5. Account Access and Technology: Evaluate the accessibility of your HSA account. Choose a provider that offers user-friendly online platforms, mobile apps, and other technological features that make it easy to manage your account, monitor transactions, and access statements.

6. Customer Service: Assess the quality of customer service offered by the HSA provider. Look for providers with responsive customer support, clear communication channels, and helpful resources for addressing any queries or concerns.

7. Compatibility with High-Deductible Health Plan (HDHP): Ensure that the HSA provider is compatible with the high-deductible health plan (HDHP) you have or plan to enroll in. Confirm that the provider allows contributions and aligns with the specific requirements of your chosen HDHP.

8. Additional Features and Benefits: Consider additional features and benefits offered by the HSA provider. This may include tools for budgeting, educational resources on healthcare savings, or discounts on health and wellness services.

9. Integration with Employer Plans: If your employer offers an HSA as part of a benefits package, check whether there are preferred HSA providers. Integration with employer plans can simplify contributions and may come with additional perks.

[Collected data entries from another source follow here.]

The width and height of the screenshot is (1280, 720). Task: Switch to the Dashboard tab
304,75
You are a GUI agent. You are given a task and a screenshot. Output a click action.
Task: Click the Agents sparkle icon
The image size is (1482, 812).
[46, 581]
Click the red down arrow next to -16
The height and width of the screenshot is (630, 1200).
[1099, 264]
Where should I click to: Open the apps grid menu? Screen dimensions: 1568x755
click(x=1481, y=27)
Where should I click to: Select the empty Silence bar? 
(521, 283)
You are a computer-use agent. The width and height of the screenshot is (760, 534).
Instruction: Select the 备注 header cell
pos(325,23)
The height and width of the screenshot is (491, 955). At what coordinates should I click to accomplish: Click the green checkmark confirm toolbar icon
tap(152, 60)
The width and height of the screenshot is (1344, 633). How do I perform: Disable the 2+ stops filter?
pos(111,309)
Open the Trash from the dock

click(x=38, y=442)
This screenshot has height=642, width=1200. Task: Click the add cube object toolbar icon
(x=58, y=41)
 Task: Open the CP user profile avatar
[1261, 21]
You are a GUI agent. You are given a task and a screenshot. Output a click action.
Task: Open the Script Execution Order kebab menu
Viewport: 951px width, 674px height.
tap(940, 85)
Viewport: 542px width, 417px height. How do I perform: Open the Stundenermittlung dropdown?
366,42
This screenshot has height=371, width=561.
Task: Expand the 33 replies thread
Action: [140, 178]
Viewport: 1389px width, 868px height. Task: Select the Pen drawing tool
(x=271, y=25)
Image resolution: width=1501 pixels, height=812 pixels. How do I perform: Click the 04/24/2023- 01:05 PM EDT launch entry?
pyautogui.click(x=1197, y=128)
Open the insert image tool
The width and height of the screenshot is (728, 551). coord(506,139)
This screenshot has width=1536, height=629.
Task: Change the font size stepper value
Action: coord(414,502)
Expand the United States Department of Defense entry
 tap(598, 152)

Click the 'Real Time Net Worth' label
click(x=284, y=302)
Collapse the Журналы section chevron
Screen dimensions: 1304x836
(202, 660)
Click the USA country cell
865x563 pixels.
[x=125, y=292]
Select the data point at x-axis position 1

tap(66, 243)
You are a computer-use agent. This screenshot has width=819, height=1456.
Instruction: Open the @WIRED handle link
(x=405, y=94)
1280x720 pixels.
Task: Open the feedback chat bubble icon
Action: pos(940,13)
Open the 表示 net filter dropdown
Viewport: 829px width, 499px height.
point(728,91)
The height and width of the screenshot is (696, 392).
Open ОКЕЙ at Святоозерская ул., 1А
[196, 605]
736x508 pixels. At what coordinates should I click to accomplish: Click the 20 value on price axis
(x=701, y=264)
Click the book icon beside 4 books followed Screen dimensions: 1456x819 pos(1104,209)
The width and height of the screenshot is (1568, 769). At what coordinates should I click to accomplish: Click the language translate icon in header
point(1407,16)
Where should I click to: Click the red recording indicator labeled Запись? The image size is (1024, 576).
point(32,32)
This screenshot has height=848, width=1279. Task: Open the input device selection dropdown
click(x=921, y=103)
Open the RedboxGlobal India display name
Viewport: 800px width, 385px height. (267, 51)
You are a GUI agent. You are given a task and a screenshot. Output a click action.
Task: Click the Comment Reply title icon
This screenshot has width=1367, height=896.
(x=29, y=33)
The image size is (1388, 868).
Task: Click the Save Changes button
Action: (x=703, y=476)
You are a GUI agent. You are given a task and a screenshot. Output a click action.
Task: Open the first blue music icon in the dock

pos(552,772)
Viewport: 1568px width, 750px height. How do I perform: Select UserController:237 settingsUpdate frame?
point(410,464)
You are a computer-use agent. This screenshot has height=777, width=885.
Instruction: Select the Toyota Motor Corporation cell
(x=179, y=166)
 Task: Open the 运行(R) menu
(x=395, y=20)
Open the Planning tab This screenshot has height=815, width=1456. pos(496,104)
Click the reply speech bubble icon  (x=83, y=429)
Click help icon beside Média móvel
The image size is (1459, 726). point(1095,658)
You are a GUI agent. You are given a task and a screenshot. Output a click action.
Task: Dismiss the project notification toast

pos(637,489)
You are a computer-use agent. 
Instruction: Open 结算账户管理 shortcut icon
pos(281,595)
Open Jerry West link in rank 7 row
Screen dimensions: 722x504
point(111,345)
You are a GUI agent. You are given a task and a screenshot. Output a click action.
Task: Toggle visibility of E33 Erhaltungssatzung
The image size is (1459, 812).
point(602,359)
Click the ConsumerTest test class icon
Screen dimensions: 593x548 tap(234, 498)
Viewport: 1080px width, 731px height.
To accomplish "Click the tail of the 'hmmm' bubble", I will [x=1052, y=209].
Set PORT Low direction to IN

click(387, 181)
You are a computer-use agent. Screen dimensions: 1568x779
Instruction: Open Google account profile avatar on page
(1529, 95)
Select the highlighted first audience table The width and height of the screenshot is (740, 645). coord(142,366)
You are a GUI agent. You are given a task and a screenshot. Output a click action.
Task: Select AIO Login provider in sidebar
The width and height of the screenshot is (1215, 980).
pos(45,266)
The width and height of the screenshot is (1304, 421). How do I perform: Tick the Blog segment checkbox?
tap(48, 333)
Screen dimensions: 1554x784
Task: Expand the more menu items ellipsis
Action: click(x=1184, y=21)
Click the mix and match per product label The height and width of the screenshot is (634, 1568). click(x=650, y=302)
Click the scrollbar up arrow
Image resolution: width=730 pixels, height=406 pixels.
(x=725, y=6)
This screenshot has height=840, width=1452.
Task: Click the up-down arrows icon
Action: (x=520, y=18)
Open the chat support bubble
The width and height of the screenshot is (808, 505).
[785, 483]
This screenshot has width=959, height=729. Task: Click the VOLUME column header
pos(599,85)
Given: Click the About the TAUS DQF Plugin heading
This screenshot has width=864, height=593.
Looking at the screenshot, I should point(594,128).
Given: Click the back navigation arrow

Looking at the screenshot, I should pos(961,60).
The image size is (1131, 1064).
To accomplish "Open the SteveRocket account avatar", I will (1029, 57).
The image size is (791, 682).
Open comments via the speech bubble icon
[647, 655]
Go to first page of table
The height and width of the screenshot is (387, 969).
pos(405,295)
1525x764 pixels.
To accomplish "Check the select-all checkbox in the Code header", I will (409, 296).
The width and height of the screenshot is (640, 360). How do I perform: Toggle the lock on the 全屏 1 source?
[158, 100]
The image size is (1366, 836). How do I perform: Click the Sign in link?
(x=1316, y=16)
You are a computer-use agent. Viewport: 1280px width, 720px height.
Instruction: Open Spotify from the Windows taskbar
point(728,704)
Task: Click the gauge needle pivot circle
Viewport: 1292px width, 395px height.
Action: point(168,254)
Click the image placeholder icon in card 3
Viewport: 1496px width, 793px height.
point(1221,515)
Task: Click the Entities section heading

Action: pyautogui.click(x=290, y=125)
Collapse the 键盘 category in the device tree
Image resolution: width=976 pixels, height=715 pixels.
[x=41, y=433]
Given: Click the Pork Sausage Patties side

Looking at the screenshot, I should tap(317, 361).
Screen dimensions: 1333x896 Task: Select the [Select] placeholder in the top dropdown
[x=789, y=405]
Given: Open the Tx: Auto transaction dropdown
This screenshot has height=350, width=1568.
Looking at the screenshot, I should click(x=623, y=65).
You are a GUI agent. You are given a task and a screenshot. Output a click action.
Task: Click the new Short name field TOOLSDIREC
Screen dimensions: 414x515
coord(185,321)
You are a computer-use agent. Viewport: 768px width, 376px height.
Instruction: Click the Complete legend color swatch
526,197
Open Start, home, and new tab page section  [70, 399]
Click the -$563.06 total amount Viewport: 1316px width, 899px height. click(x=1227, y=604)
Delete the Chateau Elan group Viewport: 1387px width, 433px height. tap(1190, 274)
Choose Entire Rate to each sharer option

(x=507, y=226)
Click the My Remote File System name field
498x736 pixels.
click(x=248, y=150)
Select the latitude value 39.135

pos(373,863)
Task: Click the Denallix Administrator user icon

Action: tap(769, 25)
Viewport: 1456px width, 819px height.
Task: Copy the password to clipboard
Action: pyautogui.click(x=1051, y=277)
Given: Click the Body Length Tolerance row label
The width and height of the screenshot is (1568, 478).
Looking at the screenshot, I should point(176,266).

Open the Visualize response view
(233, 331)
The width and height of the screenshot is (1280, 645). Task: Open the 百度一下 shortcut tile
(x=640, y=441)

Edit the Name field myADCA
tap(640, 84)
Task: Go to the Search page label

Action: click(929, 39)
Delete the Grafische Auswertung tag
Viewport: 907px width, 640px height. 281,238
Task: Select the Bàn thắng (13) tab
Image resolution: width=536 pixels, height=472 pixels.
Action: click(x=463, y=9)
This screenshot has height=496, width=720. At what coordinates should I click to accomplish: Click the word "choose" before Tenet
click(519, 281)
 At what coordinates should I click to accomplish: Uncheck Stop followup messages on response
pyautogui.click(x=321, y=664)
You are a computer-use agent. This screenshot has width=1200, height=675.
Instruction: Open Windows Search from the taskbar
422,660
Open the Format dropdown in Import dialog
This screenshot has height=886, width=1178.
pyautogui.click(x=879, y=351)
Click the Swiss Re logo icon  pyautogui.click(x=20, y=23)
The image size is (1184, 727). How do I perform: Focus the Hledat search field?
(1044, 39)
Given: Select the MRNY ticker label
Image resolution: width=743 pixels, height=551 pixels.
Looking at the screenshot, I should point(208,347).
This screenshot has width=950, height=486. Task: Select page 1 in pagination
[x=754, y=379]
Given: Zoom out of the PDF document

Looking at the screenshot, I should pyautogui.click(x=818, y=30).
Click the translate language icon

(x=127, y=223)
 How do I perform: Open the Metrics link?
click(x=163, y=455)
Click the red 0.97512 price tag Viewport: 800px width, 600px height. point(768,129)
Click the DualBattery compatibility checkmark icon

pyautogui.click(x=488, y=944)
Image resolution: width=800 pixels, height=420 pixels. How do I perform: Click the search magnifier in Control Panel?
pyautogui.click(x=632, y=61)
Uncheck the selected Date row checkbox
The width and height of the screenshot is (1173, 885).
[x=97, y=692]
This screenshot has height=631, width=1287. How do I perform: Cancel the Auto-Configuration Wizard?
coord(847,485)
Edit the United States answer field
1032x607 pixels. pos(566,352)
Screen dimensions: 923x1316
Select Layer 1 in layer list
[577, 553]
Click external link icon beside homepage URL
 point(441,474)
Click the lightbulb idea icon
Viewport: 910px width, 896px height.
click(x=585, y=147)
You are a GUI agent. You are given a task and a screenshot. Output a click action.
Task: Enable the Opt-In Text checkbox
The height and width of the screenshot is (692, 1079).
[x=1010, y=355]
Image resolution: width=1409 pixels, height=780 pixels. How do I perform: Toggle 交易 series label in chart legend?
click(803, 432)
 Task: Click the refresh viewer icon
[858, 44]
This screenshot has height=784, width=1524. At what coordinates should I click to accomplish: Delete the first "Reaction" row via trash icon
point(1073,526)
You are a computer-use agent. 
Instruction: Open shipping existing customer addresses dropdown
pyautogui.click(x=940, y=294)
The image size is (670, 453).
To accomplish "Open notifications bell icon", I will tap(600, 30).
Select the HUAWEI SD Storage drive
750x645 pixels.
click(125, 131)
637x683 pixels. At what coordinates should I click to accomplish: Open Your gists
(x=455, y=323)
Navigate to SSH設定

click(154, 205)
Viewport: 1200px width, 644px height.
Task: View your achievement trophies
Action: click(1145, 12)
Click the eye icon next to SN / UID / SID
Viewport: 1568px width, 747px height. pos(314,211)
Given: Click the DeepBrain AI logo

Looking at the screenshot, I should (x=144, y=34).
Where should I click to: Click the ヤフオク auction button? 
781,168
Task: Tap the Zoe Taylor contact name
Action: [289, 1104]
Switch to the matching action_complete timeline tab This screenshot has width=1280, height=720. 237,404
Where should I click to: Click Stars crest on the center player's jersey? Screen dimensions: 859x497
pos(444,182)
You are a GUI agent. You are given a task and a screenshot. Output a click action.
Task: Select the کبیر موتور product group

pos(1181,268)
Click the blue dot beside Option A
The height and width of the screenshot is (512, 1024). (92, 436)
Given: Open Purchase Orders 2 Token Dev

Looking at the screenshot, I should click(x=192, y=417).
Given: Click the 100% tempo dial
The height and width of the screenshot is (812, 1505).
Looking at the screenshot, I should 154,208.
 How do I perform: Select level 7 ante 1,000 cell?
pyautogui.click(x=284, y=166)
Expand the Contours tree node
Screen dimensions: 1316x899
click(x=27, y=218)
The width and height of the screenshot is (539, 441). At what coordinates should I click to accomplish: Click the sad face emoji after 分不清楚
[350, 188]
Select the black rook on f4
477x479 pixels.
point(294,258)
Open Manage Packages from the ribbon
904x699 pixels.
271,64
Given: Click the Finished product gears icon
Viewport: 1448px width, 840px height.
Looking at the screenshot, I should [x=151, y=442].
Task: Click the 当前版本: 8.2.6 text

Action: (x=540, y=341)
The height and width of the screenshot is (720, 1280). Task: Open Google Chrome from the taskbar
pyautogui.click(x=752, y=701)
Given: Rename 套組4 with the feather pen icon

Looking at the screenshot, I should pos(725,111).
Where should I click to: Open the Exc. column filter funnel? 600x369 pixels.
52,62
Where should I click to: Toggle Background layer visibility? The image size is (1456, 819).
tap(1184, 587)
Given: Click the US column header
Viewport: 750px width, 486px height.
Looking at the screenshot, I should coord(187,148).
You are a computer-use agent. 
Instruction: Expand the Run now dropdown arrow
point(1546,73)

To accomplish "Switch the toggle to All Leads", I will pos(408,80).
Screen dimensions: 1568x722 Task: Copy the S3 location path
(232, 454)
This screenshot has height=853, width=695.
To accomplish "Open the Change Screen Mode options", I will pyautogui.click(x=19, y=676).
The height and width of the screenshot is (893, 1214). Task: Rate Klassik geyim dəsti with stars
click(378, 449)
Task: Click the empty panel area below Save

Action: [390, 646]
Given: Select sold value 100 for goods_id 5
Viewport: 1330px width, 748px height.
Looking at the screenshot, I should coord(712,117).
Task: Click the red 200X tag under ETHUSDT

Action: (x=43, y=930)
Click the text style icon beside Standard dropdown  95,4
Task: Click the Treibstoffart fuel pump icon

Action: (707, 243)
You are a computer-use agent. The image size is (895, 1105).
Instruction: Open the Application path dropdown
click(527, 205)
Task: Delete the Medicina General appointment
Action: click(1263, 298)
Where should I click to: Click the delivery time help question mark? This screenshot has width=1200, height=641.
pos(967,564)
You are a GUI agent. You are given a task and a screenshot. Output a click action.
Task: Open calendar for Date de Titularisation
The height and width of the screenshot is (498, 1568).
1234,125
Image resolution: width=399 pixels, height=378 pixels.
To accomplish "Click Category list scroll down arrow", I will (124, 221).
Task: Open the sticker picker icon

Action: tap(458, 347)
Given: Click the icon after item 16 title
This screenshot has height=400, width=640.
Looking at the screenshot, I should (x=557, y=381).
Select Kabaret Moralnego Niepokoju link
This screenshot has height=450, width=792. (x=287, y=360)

10. Reputation and Reviews: Research the reputation of the HSA provider by reading reviews from other account holders. Pay attention to feedback on customer service, account management, and overall satisfaction.

By carefully considering these factors, you can make an informed decision when choosing an HSA provider that aligns with your financial goals and healthcare needs.

Remember that the right provider can enhance your ability to save for medical expenses while enjoying tax advantages and investment opportunities.